When I finished up my pergola they were somethinng fierce. You coupdnt barely enjoy the evening outside with all the raquet they were making drilling holes in it and it was PT and stained. I soaked it down with a flying insect killer then filled the holes with cement patch. I tried caulk and LN first but they drilled through that easily. The cement put a stop to it. Then I re stained and done.


----------



## Killdee (Jun 15, 2013)

Home depot is now selling a Spectracide product that on the label states for carpenter bee's comes with a straw to spray in the holes. Google carpenter bee trap, they work and are easy to build or buy if you want, they do need to be hung a certain way for them to work. Yall are cheating with a tennis racket, for pure sport use a fishing rod or an old antenna, sharpens your reflexes and aiming ability!!!!


----------



## Cabin creek man (Jun 15, 2013)

Pump up sprayer with cynora twice a summer and you will have no bees spiders scorpians ants or any other creepy crawly criters this stuff really works.


----------



## whchunter (Jul 18, 2013)

*Not*

Built some of those traps and they don't work. Don't remember any even going into the holes. Yep I drilled the holes right size and right angle...........I believe that the boxes are a scam.


----------



## win280 (Jul 18, 2013)

whchunter said:


> Built some of those traps and they don't work. Don't remember any even going into the holes. Yep I drilled the holes right size and right angle...........I believe that the boxes are a scam.

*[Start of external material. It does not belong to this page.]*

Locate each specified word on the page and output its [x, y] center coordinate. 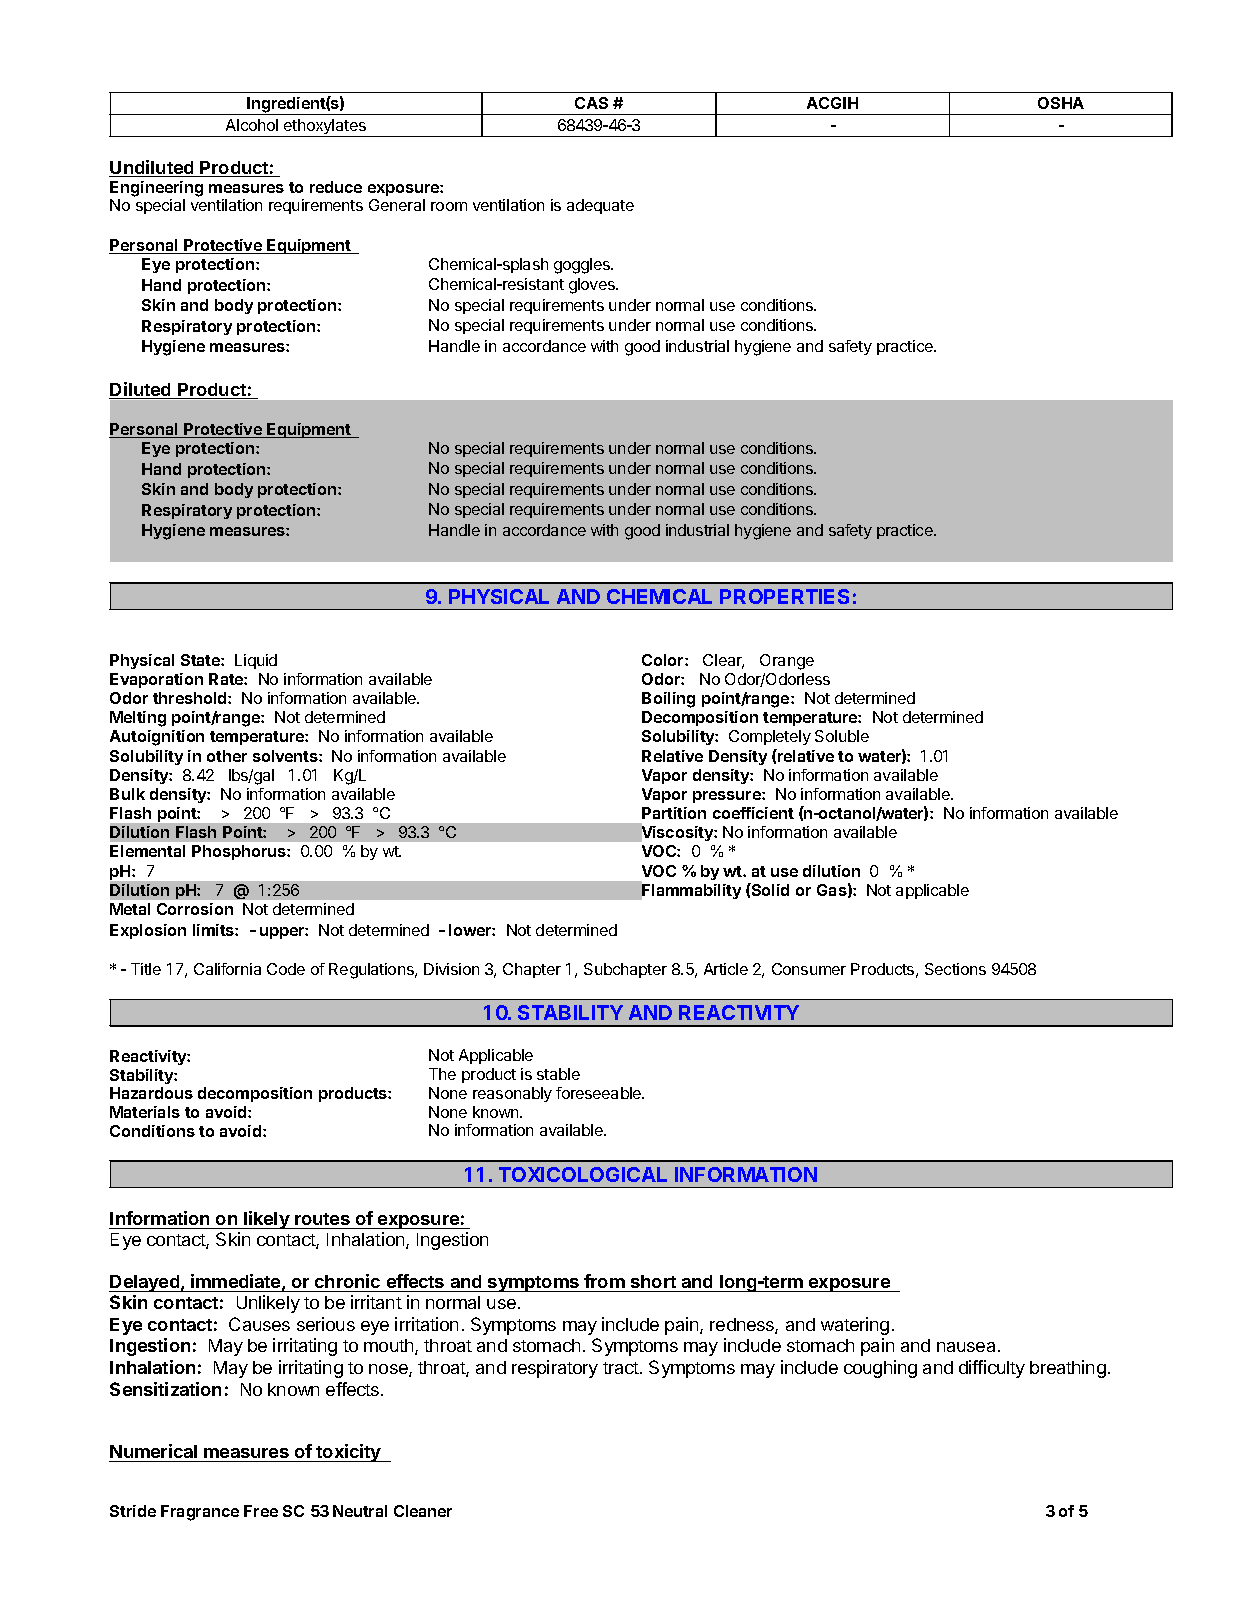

May not have worked for you, I made one and have caught 30 plus this year.I plan on putting up 2 more by next year.
I try not to spray any more chemicals as needed because of a bored well.


----------



## TigerMt (Jul 18, 2013)

They don't like WD_40. Spray in a hole, if there is one in there it will back out and die.


----------



## Killdee (Jul 18, 2013)

whchunter said:


> Built some of those traps and they don't work. Don't remember any even going into the holes. Yep I drilled the holes right size and right angle...........I believe that the boxes are a scam.



They dont work if you dont place them correctly, move them around a bit, and I think they work better when placed earlier in the season before they already get their on holes bored.Plenty of info re placement and peoples success using them if you google and read a good but. I sent the info to a buddy last year and 2 days later he sent me a picture of several bees in his newly built trap.


----------



## whchunter (Jul 19, 2013)

*Hmmm*

I've had mine up 2 years now and no bees.  Don't know what I'm doing wrong. I have one in the front and one in back.  Maybe the holes I cut with a wood bit are too rough as I've noticed the ones they bore are real smooth.


----------



## win280 (Jul 19, 2013)

whchunter said:


> I've had mine up 2 years now and no bees.  Don't know what I'm doing wrong. I have one in the front and one in back.  Maybe the holes I cut with a wood bit are too rough as I've noticed the ones they bore are real smooth.


Don't use pressure treated and the hole has to be 1/2"dia 3" from the top drilled at a 40-45 degree angle upward . Make sure you have an overhang on the front of 2-3". I also put a little sugar water in my bottle container to help get them started. Needs to be minimum
6' off the ground but not any higher than you can reach to empty the bottle on the bottom with ease.
Hope this helps


----------



## whchunter (Jul 19, 2013)

*ok*

Thanks I'll try it


----------